------ Supplied passage

A public service which provides intellectual goods

The library is a threatened institution, but it is also a potential menace to the forces which are threatening it.
[World Social Forum] 


By engaging itself in the world-wide process of the social forum, the library community will give a signal of rebellion against the ruling powers. At first, this signal will probably not penetrate the white noise of our mainstream media. Yet many people will hear and understand it.

What is to be understood? Librarians must show greater loyality to the common causes of mankind than to the existing political and economic system. The library associations and the IFLA should join the various local, national and regional social fora and the World Social Forum. And the library should set its own imprint on the process of the social forum. The social forum, and the future world society, have to build on the information ethic of the public library - the intellectual freedom.

Rebellions start when people cannot continue as before, that is, by necessity. More and more people now decide that we cannot continue as before. The existing political and economic order has become obsolete, because of the nuclear and space weapons, the bio- and nanotechnologies, and the Internet, which is a new kind of library and public sphere. The consumerist way of life, and the further industrial expansion along the present lines are impossible, because they threaten us all with global catastrophe, caused by, for instance, the climate change.

------------
------ Task data

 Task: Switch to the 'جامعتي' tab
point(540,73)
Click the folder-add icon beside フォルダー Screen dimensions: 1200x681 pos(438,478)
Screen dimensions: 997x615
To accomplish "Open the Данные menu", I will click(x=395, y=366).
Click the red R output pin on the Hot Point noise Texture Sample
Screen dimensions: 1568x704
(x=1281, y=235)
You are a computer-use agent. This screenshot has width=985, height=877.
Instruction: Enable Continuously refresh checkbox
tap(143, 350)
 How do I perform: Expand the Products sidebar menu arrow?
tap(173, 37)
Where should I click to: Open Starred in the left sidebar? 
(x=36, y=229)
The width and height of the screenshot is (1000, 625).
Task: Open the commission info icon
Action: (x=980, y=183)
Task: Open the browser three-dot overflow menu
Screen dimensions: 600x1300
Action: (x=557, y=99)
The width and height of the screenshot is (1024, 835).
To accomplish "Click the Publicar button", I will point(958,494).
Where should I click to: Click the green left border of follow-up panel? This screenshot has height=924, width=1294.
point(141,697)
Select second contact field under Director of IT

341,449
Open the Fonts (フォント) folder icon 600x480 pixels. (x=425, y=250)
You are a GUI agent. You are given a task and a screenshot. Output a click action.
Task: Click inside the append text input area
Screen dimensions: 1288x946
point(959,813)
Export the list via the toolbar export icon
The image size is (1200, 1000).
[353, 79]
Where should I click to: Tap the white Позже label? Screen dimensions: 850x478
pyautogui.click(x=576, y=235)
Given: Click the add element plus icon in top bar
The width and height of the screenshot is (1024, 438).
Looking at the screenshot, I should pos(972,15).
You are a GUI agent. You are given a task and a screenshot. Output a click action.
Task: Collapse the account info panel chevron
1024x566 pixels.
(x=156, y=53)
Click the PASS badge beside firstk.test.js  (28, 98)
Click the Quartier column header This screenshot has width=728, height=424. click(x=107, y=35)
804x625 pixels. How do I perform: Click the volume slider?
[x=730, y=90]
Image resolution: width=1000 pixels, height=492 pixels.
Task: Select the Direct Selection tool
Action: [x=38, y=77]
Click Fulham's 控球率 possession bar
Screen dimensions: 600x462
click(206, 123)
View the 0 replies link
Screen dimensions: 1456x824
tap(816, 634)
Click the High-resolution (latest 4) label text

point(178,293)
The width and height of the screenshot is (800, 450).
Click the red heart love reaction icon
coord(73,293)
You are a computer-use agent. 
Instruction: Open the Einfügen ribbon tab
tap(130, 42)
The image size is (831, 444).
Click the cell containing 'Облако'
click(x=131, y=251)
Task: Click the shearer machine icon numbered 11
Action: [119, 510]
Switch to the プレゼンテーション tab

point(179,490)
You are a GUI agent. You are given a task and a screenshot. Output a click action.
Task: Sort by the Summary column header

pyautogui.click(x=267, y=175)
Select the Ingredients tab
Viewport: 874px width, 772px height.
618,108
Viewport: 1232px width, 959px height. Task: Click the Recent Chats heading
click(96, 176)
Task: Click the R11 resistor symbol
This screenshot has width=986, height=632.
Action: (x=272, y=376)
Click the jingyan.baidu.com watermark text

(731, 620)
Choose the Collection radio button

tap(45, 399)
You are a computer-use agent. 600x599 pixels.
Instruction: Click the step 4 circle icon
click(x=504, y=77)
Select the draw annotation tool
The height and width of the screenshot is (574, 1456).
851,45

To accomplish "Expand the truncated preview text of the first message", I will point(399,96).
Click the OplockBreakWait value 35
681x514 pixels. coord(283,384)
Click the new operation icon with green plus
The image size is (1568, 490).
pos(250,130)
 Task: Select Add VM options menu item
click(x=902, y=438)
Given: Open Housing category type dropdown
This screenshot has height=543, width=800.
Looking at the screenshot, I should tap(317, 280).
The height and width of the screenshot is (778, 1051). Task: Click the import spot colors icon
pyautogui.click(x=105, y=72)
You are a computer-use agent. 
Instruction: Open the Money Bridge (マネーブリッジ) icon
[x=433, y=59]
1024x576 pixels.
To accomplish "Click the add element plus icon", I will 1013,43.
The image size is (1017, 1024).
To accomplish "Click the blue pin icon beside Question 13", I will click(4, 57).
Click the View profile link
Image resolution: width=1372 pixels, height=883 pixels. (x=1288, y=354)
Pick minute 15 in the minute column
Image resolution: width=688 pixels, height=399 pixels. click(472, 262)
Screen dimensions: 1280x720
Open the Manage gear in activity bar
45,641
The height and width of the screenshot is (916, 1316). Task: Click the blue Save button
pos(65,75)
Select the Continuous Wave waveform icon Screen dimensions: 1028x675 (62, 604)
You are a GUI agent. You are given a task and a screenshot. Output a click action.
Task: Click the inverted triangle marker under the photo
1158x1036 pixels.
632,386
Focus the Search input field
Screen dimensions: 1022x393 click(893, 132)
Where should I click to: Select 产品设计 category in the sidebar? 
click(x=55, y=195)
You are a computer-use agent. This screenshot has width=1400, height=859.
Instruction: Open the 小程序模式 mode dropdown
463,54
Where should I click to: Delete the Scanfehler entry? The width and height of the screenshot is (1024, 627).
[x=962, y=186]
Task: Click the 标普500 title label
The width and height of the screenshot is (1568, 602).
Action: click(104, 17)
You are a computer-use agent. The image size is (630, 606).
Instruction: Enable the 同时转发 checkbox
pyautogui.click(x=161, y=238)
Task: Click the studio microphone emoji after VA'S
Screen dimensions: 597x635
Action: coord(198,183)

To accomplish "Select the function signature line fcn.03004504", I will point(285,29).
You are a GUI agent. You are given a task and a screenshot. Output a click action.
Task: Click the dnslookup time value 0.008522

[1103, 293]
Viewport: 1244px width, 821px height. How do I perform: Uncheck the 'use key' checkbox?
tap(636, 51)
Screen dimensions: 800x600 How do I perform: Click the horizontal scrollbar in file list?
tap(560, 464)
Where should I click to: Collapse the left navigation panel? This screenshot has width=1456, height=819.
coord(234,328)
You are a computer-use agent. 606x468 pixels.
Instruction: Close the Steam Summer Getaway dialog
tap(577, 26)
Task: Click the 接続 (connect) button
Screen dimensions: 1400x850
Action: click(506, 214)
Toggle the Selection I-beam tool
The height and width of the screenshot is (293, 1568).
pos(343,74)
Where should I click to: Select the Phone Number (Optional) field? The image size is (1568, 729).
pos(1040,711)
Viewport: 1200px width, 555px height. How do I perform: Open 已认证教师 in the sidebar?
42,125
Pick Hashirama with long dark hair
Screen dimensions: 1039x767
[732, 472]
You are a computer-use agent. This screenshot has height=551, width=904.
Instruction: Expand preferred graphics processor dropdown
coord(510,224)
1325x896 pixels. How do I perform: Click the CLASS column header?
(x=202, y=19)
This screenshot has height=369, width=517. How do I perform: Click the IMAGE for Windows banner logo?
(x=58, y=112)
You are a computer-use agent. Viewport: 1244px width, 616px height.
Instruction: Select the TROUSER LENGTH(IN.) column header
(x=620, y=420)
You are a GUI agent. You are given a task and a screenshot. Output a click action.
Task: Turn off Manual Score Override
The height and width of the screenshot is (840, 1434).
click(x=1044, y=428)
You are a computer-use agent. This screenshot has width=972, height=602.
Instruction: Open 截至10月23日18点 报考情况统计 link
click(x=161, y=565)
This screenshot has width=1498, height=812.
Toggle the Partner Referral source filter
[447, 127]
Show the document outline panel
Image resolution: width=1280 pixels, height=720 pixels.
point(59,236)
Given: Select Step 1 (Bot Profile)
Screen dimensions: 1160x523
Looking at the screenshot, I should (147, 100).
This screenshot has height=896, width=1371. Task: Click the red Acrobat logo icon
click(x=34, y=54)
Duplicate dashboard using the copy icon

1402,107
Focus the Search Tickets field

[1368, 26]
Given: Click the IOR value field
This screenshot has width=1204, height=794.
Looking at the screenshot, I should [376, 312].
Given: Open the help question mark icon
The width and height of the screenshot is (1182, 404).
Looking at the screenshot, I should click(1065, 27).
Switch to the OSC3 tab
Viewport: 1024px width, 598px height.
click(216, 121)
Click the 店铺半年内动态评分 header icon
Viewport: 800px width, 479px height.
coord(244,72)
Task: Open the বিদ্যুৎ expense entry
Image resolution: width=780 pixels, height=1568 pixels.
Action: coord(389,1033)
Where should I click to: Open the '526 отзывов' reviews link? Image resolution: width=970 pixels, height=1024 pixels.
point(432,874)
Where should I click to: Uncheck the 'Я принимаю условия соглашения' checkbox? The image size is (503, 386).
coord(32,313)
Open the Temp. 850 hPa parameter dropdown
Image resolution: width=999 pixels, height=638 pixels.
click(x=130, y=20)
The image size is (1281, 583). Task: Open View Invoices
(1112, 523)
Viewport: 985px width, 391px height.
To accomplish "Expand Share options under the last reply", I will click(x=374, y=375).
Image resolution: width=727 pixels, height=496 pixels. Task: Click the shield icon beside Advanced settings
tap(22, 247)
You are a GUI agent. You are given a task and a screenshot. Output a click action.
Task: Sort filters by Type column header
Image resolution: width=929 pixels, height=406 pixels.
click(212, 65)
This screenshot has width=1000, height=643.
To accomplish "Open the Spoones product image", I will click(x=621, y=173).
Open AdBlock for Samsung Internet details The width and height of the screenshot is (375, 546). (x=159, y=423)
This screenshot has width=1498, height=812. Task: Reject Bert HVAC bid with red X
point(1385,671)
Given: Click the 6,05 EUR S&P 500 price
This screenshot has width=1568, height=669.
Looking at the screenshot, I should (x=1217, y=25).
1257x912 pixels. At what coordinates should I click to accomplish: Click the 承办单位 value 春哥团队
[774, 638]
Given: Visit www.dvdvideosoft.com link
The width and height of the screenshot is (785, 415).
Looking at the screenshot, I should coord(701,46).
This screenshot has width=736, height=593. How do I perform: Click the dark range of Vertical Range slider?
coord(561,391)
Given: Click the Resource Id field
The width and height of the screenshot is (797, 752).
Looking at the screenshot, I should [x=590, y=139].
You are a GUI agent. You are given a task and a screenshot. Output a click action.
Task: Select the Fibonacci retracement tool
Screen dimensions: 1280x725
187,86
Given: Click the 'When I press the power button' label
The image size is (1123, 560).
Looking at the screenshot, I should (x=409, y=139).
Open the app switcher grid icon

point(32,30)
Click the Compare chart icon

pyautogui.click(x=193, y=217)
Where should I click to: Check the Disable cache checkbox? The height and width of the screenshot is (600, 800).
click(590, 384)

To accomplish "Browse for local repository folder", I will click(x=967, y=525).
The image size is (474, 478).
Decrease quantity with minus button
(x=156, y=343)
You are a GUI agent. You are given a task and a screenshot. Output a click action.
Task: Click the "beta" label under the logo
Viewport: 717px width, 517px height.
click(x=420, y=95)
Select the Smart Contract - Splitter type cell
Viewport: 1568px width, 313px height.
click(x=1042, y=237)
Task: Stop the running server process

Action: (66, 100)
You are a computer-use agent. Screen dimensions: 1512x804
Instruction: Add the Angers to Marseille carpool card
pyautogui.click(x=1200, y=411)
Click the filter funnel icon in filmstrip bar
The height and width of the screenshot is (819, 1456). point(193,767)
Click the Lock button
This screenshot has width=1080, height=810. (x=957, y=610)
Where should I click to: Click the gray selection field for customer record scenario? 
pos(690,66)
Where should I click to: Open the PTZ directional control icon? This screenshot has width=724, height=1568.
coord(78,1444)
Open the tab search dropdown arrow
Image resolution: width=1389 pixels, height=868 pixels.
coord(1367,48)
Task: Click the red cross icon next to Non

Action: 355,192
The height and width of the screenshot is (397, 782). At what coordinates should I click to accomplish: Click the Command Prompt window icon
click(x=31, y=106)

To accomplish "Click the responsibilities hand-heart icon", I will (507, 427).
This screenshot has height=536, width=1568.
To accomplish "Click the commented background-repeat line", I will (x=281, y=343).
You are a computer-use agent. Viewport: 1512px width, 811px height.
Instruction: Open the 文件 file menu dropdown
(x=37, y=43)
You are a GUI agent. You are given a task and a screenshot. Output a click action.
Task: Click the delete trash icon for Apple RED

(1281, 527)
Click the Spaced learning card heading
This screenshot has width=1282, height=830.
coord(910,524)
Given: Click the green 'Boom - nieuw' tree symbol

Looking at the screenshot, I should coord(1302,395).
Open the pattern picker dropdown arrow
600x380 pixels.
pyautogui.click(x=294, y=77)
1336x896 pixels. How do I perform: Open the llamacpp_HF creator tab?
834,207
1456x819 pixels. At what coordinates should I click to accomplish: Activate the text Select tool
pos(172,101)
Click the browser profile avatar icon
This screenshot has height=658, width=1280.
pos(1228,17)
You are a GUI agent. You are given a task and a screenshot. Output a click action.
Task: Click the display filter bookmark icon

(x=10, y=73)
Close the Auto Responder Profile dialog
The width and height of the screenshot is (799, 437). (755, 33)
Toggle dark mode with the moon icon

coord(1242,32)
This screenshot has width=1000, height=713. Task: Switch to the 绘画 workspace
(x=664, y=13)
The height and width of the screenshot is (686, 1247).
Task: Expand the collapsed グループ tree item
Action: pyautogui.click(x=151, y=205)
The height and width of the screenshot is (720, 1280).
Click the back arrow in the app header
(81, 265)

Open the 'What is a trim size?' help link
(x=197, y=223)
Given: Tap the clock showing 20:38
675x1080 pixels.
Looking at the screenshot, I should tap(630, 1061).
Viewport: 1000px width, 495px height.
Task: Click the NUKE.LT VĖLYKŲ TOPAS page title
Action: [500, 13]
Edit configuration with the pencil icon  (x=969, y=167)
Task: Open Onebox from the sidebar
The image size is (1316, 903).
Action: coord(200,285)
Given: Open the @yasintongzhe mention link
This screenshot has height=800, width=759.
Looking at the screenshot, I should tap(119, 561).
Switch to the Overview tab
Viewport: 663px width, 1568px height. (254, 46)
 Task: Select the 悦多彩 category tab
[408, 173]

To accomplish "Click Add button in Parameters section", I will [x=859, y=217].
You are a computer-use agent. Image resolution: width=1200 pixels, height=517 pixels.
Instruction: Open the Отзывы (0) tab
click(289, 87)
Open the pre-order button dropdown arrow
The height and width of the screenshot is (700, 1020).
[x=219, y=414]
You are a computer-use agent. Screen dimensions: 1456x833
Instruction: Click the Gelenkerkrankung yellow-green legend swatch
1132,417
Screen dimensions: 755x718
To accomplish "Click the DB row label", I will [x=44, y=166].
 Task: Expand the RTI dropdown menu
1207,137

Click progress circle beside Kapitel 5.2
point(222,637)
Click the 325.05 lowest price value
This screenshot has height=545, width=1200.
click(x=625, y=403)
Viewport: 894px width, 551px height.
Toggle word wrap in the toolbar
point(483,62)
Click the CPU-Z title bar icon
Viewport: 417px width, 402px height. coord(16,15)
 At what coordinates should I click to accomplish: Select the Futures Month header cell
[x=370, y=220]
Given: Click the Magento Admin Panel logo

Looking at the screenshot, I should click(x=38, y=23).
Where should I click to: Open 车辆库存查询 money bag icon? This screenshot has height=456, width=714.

------------

● **Things to do**
(a) Output everything in the passage on libraries and the social forum from "By engaging itself" down to "the intellectual freedom.".
(b) In the rows, return everything from the line that contains "You are a computer-use agent. 600x599 pixels." down to the line that contains "I will point(399,96).", with both of those lines included.

● **Answers below**
(a)
By engaging itself in the world-wide process of the social forum, the library community will give a signal of rebellion against the ruling powers. At first, this signal will probably not penetrate the white noise of our mainstream media. Yet many people will hear and understand it.

What is to be understood? Librarians must show greater loyality to the common causes of mankind than to the existing political and economic system. The library associations and the IFLA should join the various local, national and regional social fora and the World Social Forum. And the library should set its own imprint on the process of the social forum. The social forum, and the future world society, have to build on the information ethic of the public library - the intellectual freedom.

(b)
You are a computer-use agent. 600x599 pixels.
Instruction: Click the step 4 circle icon
click(x=504, y=77)
Select the draw annotation tool
The height and width of the screenshot is (574, 1456).
851,45

To accomplish "Expand the truncated preview text of the first message", I will point(399,96).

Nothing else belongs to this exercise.